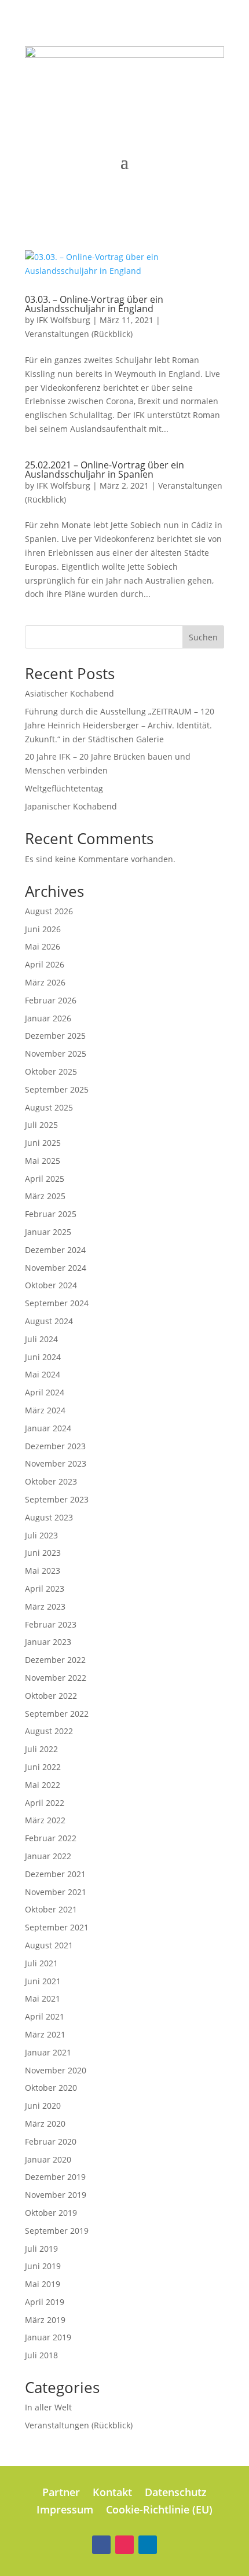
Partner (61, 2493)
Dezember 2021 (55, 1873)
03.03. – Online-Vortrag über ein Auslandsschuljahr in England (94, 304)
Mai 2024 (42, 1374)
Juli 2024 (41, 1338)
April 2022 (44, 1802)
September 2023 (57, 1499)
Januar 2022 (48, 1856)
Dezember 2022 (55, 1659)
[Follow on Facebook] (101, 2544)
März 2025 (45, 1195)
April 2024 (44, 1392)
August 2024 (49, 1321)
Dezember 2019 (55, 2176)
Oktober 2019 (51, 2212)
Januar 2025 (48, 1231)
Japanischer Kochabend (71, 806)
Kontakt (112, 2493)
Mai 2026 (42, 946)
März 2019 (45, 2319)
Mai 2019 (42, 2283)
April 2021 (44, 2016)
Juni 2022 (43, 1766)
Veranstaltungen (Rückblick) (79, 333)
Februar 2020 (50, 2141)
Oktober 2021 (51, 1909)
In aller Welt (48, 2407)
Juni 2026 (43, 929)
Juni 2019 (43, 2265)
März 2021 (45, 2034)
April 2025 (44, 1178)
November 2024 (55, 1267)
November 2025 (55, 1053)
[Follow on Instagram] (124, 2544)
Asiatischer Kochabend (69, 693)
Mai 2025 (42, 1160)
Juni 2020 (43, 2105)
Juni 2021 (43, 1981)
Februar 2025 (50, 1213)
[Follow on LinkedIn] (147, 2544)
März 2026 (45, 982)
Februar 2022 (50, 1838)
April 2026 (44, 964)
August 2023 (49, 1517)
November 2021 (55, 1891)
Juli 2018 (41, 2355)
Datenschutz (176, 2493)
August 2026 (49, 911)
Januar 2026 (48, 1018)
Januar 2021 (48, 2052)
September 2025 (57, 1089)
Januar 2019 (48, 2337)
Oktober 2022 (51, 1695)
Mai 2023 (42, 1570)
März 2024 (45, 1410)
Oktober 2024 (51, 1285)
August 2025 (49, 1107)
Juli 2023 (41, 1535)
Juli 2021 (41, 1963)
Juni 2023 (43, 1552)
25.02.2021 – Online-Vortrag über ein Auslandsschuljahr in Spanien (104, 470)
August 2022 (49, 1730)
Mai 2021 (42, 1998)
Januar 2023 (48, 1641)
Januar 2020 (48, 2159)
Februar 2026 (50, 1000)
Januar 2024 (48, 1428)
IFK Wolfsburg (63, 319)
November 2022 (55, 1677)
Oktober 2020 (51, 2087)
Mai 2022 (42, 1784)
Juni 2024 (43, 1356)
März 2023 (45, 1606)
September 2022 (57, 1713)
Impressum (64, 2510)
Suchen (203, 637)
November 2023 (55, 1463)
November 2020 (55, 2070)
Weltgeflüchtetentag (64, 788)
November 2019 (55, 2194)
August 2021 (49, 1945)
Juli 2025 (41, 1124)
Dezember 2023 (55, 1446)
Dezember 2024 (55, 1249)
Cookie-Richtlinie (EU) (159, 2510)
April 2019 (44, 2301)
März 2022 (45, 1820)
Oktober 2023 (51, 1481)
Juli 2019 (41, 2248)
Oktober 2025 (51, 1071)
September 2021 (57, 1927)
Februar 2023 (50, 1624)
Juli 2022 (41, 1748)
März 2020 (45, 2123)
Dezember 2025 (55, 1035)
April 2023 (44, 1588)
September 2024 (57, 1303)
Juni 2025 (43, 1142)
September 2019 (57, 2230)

————————

About this task:
Without the pictures, please reproduce each line of the listing above exactly, from the first one through the line bearing "Dezember 2019 (55, 2176)".

Task output:
Partner (61, 2493)
Dezember 2021 (55, 1873)
03.03. – Online-Vortrag über ein Auslandsschuljahr in England (94, 304)
Mai 2024 (42, 1374)
Juli 2024 (41, 1338)
April 2022 (44, 1802)
September 2023 (57, 1499)
Januar 2022 (48, 1856)
Dezember 2022 (55, 1659)
[Follow on Facebook] (101, 2544)
März 2025 (45, 1195)
April 2024 (44, 1392)
August 2024 (49, 1321)
Dezember 2019 (55, 2176)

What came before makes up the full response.